3.            Places of Meetings. The Board may determine where each meeting of holders of Stock shall be held, but in the absence of any designation by the Board of the meeting place, meetings of holders of Stock shall be held at the office of the Secretary of the Corporation.

 

4.            Notices of Meetings. Written notice of all meetings of holders of Stock stating the place, date and hour of the meeting, shall be mailed, postage prepaid, or delivered, not less than ten nor more than sixty days before such meeting to each holder entitled to notice of, or to vote at, any meeting of holders of Stock at the address of such holder as it appears on the records of the Corporation.

 

5.            Quorum for Action by Holders of Stock Elections. Except as may otherwise be provided by law, all elections shall be held and all questions decided by a majority of the shares of Stock which are voted.

 

6.            Proxies. At any meeting of holders of Stock, any holder of record entitled to vote thereat may be represented and have his or her shares voted by a proxy or proxies appointed by an instrument in writing executed by stockholder of record.

 

7.            Adjournments.

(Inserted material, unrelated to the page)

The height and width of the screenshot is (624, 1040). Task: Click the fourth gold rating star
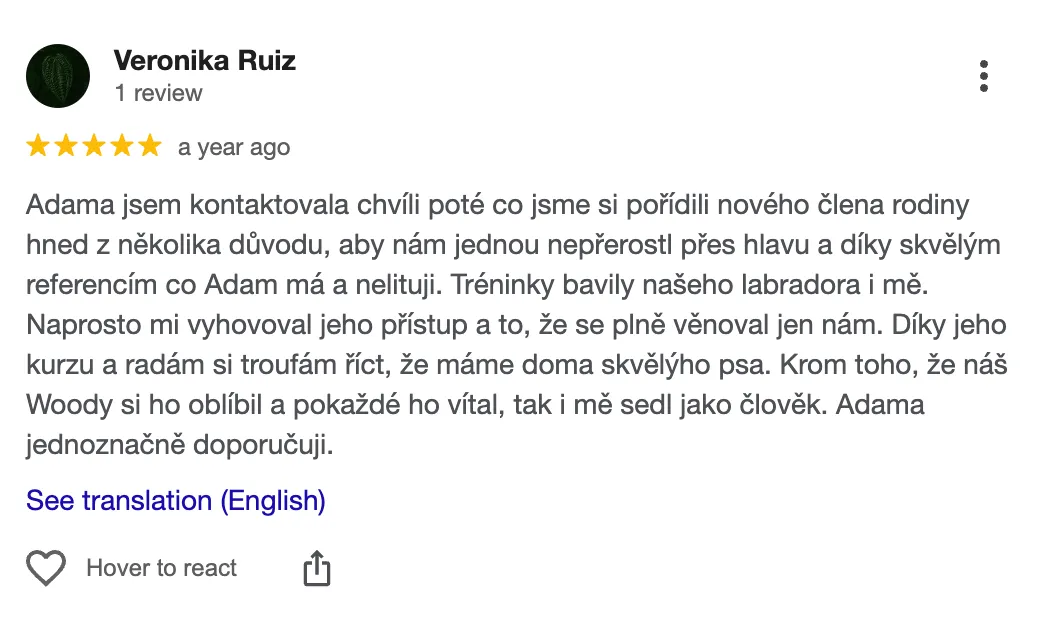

Any meeting of the holders of Stock (whether annual or special), and whether or not a quorum shall have been present), may be adjourned from time to time and from place to place by vote of a majority of the shares of Stock represented at such meeting, without notice other than announcement at such meeting of the time and place at which the meeting is to be resumed—such adjournment and the reasons therefor being recorded in the journal of proceedings of the meeting. At any meeting so resumed after such adjournment, provided a majority of the outstanding shares of Stock shall then be represented, any business may be transacted which might have been transacted at the meeting as originally scheduled.

 

VI.

 

Indemnification and Advancement of Expenses

 

1.            Power to Indemnify in Actions, Suits or Proceedings other than Those by or in the Right of the Corporation. Subject to Section 3 of this Article VI, the Corporation shall indemnify and hold harmless any person who was or is made or is threatened to be made a party to any threatened, pending or completed action, suit or proceeding, whether civil, criminal, administrative or investigative (other than an action by or in the right of the Corporation), by reason of the fact that such person or a person for whom such person is the legal representative, is or was a director or officer of the Corporation, or is or was a director or officer of the Corporation serving at the request of the Corporation as a director, officer, employee or agent of another corporation or of a partnership, joint venture, trust, nonprofit entity or other enterprise, including service with respect to employee benefit plans, against expenses (including attorneys’ fees), judgments, fines and amounts paid in settlement actually and reasonably incurred by such person in connection with such action, suit or proceeding if such person acted in good faith and in a manner such person reasonably believed to be in or not opposed to the best interests of the Corporation, and, with respect to any criminal action or proceeding, had no reasonable cause to believe such person’s conduct was unlawful. The termination of any action, suit or proceeding by judgment, order, settlement, conviction, or upon a plea of nolo contendere or its equivalent, shall not, of itself, create a presumption that the person did not act in good faith and in a manner which such person reasonably believed to be in or not opposed to the best interests of the Corporation, and, with respect to any criminal action or proceeding, had reasonable cause to believe that such person’s conduct was unlawful.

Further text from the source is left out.